SET EXERCISE 1:
Transcribe the outline on impossibility and excuse from "2. Frustration (UK" up to and including "Law Jurisdictions (generally)".

Impossibility/Impracticability/Excuse


  1. CISG

    1. Art 79(1) – No liability if

      1. [complete] non-performance results from…

        1. Impediment…

        2. Beyond his control…

        3. And he could not reasonably be expected to account for it in K

      2. And pary gives timely notice, Art 79(4)

    2. Frustration is not a defense

    3. Art 79(2) – If a third party is responsible for non-performance, party not exempt unless

      1. Party already exempt under (1) OR

      2. Third party would be exempt under (1)

    4. Excuse is presumed not to be permanent

      1. May be exception if K and/or drafting history suggests otherwise

    5. Damages:

      1. Cover Damages. CISG Art. 75. Substantially similar to UCC

      2. Market Damages. Gets difference in market price and K price at time of avoidance, if doesn’t purchase substitute.

  2. Anglo-American Approach

    1. UCC § 2-615 – Excuses

      1. Seller (and only seller) excused IF

        1. seller hasn’t assumed risk

        2. excuse is for failure or delay in delivery

        3. performance is made commercially impracticable by:

          1. the occurrence of a contingency “the non-occurrence of which was a basic assumption on which the contract was made, OR

          2. by compliance in good faith with any applicable foreign or domestic governmental regulation or order whether or not it later proves to be invalid.

      2. Applies only to seller.

    2. Frustration (UK rule) – if due to unprovided-for circumstance, a situation changes sufficiently that it would be unjust to hold party accountable, then the contact is at an end.

      1. The Eugenia (Ct. of App. 1963)(holding seller in violation of K when it took ship through Suez Canal despite blockage rather than taking circuitous route which would add 30% time. Ct. held add’l time not sufficiently different.

    3. U.S. Damages are cover damages.

      1. Calculated as difference between K price and market price at time of delivery (i.e. when title changes).

      2. Buyer may “without unreasonable delay” purchase substitute and cover. Buyer can recover difference b/t that and amt. paid. UCC § 2-712.

  3. Civil Law Jurisdictions (generally)

    1. Similarities to common law:

      1. Occurrence of an event after the making of contract

      2. Exceptionality and unforeseeability of event

      3. Alteration of contract to intolerable degree

      4. No fault on obligor’s part

    2. Differences:

      1. Generally less willing to excuse performance

        1. Germany prefers modifying K

        2. France has extremely high threshold (“absolute” impossibility)

RECORDS PROVIDED:
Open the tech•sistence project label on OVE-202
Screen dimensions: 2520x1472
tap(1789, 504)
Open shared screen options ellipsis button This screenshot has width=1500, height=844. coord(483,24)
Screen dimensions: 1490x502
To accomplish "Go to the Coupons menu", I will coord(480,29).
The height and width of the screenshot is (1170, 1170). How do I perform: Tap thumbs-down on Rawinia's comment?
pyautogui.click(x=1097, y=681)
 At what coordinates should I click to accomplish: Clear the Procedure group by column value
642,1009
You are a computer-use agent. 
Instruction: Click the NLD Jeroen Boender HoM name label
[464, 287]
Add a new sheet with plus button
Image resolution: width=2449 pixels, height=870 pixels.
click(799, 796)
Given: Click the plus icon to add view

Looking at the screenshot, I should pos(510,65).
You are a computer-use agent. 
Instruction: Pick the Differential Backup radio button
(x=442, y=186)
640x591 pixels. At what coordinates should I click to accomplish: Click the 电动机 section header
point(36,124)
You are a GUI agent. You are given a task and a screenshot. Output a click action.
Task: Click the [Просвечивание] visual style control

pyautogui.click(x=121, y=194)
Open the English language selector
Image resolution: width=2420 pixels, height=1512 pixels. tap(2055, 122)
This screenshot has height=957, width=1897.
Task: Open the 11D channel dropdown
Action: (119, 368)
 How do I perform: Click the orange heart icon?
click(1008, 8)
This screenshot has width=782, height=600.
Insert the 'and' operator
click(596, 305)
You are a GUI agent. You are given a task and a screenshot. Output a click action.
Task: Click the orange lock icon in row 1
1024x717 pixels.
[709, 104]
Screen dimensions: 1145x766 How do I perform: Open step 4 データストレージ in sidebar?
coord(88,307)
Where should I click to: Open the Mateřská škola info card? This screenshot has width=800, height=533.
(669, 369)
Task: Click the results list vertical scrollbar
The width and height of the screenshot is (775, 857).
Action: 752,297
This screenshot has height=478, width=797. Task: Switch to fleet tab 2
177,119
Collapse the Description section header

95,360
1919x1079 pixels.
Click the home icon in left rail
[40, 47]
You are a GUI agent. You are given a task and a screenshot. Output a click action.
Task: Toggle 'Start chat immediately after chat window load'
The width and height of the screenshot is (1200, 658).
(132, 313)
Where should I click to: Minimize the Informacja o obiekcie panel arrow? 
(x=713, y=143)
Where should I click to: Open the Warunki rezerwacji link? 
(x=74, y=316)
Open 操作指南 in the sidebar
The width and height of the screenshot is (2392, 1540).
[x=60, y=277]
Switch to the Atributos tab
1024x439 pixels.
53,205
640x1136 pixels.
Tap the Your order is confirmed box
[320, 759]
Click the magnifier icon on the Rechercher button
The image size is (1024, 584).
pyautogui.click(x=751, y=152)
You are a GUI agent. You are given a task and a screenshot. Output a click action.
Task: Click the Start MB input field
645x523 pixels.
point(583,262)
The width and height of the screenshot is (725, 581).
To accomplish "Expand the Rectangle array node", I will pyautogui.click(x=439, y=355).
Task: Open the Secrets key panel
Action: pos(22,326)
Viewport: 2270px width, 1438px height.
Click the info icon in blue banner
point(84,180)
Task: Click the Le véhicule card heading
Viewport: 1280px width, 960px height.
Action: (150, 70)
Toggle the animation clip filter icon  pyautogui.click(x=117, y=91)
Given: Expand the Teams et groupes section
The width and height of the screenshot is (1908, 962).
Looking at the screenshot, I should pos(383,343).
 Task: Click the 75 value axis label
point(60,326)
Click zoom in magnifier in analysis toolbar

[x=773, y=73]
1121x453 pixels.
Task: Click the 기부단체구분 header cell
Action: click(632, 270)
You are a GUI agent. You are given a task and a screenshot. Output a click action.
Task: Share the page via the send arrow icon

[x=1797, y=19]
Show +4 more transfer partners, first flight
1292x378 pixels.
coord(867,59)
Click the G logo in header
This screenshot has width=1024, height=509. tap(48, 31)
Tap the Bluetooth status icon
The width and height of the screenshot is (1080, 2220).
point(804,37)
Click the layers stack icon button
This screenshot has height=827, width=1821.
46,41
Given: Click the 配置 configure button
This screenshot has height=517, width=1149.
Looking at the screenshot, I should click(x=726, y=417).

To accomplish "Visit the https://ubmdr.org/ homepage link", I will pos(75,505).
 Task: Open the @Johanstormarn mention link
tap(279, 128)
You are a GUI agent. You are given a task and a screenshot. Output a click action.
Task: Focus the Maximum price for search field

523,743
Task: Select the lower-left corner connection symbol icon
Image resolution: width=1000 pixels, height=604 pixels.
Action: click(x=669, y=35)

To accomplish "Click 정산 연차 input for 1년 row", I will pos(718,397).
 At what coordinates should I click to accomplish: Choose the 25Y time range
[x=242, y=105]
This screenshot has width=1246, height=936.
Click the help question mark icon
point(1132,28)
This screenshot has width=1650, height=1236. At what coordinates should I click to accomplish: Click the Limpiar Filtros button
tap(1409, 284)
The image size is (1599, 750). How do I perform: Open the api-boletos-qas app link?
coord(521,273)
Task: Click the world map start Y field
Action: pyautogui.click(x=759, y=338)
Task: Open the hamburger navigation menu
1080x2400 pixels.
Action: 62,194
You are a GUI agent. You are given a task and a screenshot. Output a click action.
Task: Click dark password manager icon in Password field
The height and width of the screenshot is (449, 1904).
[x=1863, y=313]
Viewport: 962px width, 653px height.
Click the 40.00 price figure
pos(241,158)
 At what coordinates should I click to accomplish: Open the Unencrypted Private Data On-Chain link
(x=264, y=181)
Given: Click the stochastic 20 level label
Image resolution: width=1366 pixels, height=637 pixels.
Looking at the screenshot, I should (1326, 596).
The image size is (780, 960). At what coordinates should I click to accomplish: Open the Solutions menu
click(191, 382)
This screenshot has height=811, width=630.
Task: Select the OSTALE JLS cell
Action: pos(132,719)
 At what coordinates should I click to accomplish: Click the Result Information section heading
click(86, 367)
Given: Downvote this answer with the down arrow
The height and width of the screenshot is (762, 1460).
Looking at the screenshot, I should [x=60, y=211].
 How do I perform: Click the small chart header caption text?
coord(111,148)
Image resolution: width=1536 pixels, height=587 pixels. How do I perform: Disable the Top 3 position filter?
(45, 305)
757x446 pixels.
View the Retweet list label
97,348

SET EXERCISE 2:
Repeat word for word the entries from their first line up to and including the line that contains "coord(88,307)".

WRITTEN RESPONSE 1:
2. Frustration (UK rule) – if due to unprovided-for circumstance, a situation changes sufficiently that it would be unjust to hold party accountable, then the contact is at an end.

      1. The Eugenia (Ct. of App. 1963)(holding seller in violation of K when it took ship through Suez Canal despite blockage rather than taking circuitous route which would add 30% time. Ct. held add’l time not sufficiently different.

    3. U.S. Damages are cover damages.

      1. Calculated as difference between K price and market price at time of delivery (i.e. when title changes).

      2. Buyer may “without unreasonable delay” purchase substitute and cover. Buyer can recover difference b/t that and amt. paid. UCC § 2-712.

  3. Civil Law Jurisdictions (generally)

WRITTEN RESPONSE 2:
Open the tech•sistence project label on OVE-202
Screen dimensions: 2520x1472
tap(1789, 504)
Open shared screen options ellipsis button This screenshot has width=1500, height=844. coord(483,24)
Screen dimensions: 1490x502
To accomplish "Go to the Coupons menu", I will coord(480,29).
The height and width of the screenshot is (1170, 1170). How do I perform: Tap thumbs-down on Rawinia's comment?
pyautogui.click(x=1097, y=681)
 At what coordinates should I click to accomplish: Clear the Procedure group by column value
642,1009
You are a computer-use agent. 
Instruction: Click the NLD Jeroen Boender HoM name label
[464, 287]
Add a new sheet with plus button
Image resolution: width=2449 pixels, height=870 pixels.
click(799, 796)
Given: Click the plus icon to add view

Looking at the screenshot, I should pos(510,65).
You are a computer-use agent. 
Instruction: Pick the Differential Backup radio button
(x=442, y=186)
640x591 pixels. At what coordinates should I click to accomplish: Click the 电动机 section header
point(36,124)
You are a GUI agent. You are given a task and a screenshot. Output a click action.
Task: Click the [Просвечивание] visual style control

pyautogui.click(x=121, y=194)
Open the English language selector
Image resolution: width=2420 pixels, height=1512 pixels. tap(2055, 122)
This screenshot has height=957, width=1897.
Task: Open the 11D channel dropdown
Action: (119, 368)
 How do I perform: Click the orange heart icon?
click(1008, 8)
This screenshot has width=782, height=600.
Insert the 'and' operator
click(596, 305)
You are a GUI agent. You are given a task and a screenshot. Output a click action.
Task: Click the orange lock icon in row 1
1024x717 pixels.
[709, 104]
Screen dimensions: 1145x766 How do I perform: Open step 4 データストレージ in sidebar?
coord(88,307)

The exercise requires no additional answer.